In just a few years our communities need to transform into inclusive, equitable and healthy places to live - while restoring ecological systems and eliminating greenhouse gas emissions. This must be our mission. Extraordinarily hard? Of course. Yet the current situation gives us a taste of the consequences of failure. It is time to do what we must.

We know quite well what our communities need:

  • Regenerative food production
  • Equitable housing
  • Comfortable, healthy and efficient buildings
  • Fair, prosperous local economies and meaningful work
  • Healthy, vibrant, creative and accessible public spaces
  • Equitable access to healthcare, employment and education
  • Zero-emission mobility services
  • Nature-based infrastructure and ecosystem regeneration
  • Clean energy supplies
  • Circular resource and material flows behind the things we use

We have valuable frameworks that clearly set out in one way or another this picture of what we need to work on:

The Sustainable Development Goals, Kate Raworth’s Doughnut and the EcoDistricts Protocol

We have most of the technology innovations we could need to make all this possible. And plenty of local strategies that sensibly frame what we want in our cities, regions and countries. So what is stopping us from getting on and doing what we know must be done?

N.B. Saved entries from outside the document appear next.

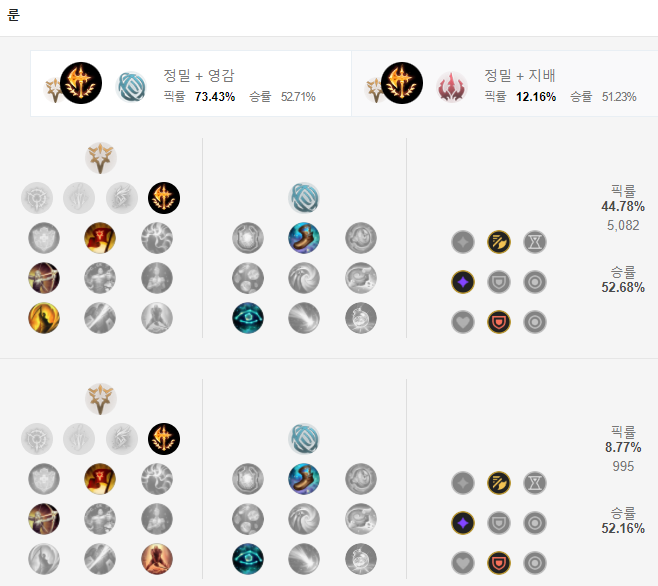
Task: Click the 44.78% pick rate build stats
Action: pyautogui.click(x=623, y=207)
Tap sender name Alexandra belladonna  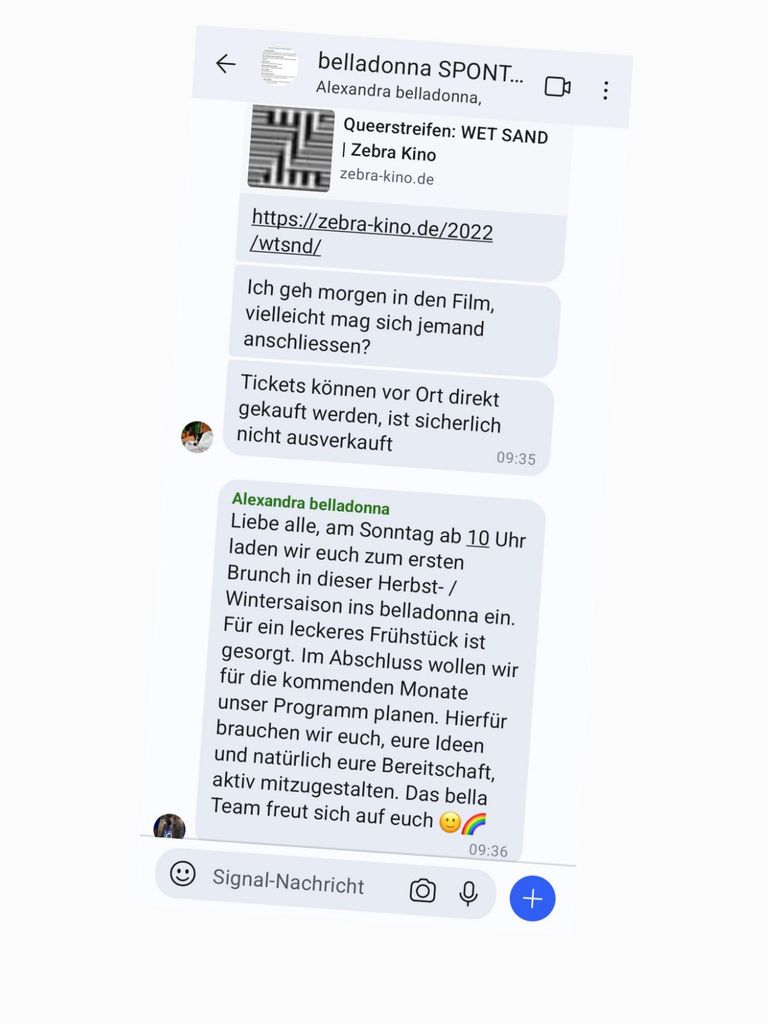pos(310,504)
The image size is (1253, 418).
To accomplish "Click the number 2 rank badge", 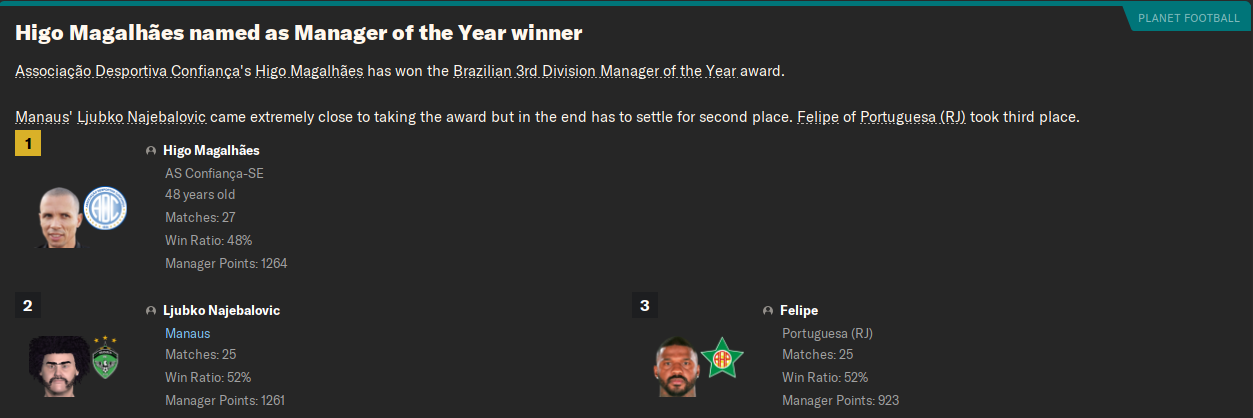I will click(x=28, y=305).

I believe, too much focus on the what to change and nowhere near enough work on the how to change.

Working with a range of colleagues, I have brought together this view of the critical enablers of transformational change:

Korimako framework for enablers of change

These 12 enablers, sitting across four key areas, are drawn from collective experience of what needs to be done well for any community to be successful in undertaking transformational initiatives. Change that really delivers greater equity, justice and shared prosperity. I will explain each a little more.

Collaborative Communities

Much of our current social systems, models for organising and ways of working together are going to have to improve. Collaboration across our entire communities must be the foundation for agreeing on our goals and implementing the most effective ways of achieving them.

Communication is the foundation of collaboration. We have more communication than ever, and yet communities are increasingly struggling to communicate effectively between citizens, social groups, organisations, businesses and governments. Better communication with each other is essential for other forms of collaboration to develop.

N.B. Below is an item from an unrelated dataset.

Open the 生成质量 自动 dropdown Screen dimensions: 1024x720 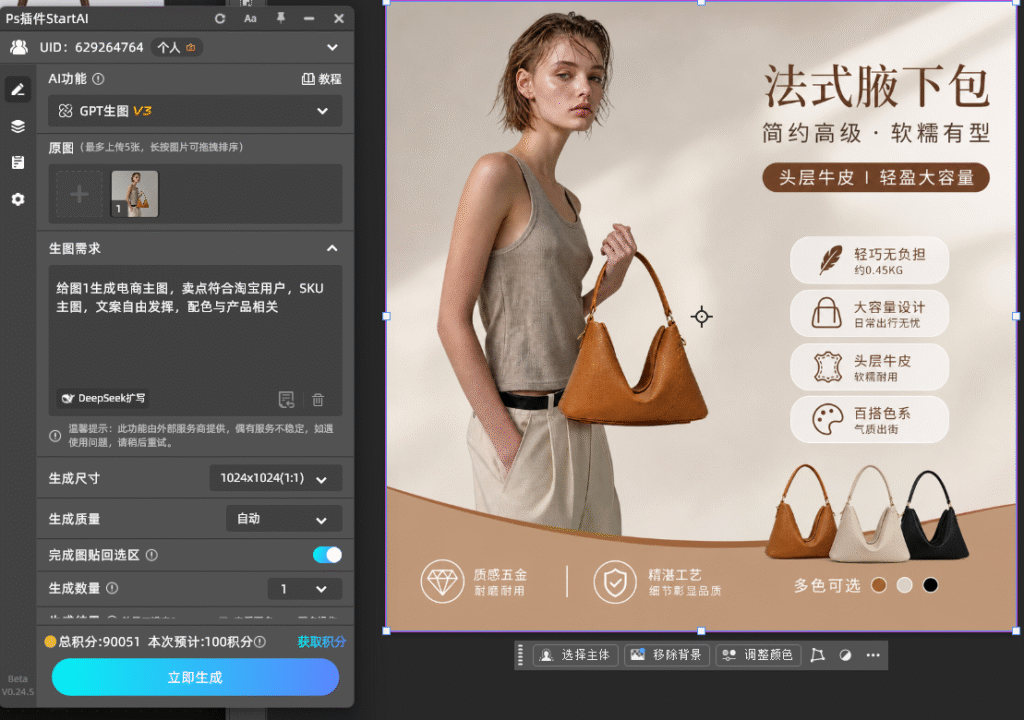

Citizen co-creation is essential for the process of designing strategies, change processes, actions, management models and indicators for evaluating progress. This needs to go far beyond typical consultation and engagement, into processes that are fully inclusive and that really share ownership of plans and outcomes long-term.

Collective management structures are essential for the long-term collaborative ownership of community assets. Most communities already have some mix of local government, agencies, public utilities, NGOs and co-operatives. These need to be built on with models that prioritise equity and inclusiveness - redistributing power and value as needed.

Enabling Economies

Too often the economy is still talked about like it is the ends in itself, rather than a means to help us collaborate, prosper and live well. Many aspects of the economy as it is today are proving barriers to progress rather than enablers. While cities certainly need to find ways to harness the power of financial capital at a new speed, scale and purpose; we believe three key economic areas need focused work in support of transformational change.

Using Business Models that are designed to enable successful project delivery, maximise the benefits to the community and drive equity and prosperity long-term. Where current models are not doing this they need to be challenged, redesigned or replaced. These link closely to collective management models.

Transformative Investment: Aligning needs for investment through modelling of the overarching investment case for transformational action; aggregating local assets with both project capital needs and operating resource needs; then matching this demand to supply through local financial mechanisms that bring together investment from a blend of public, private and community capital investment partners. This creates strategic investment in what is really needed for transformation - with the efficiencies of standardisation, scale and a systemic long-term view.

Economic Structures in our communities need to be reshaped so that the local economic context better enables scaling of transformational change activities over time. In many cases the benefits of change, and thus potential revenues, would not accrue to those actors in the community who would bear the most costs in today’s economy. This undermines opportunities for both capital alignment and viable business models. Innovations in the structural economic context might include shifting taxes from ‘goods’ to ‘bads’, shifting subsidies from ‘bads’ to ‘goods’, a universal basic income, local banking and/or local currencies.

Smarter Systems

‘Smart’ is also often used today with the sense that it is an ends rather than means - with many cities especially striving to be ‘Smart Cities’. But generally the value from ‘smarter’ data and associated digital technology systems comes from them helping us to do something more effectively. So they enable improvements in the community systems from which citizens finally derive real value. As such we see smarter systems as an enabler area.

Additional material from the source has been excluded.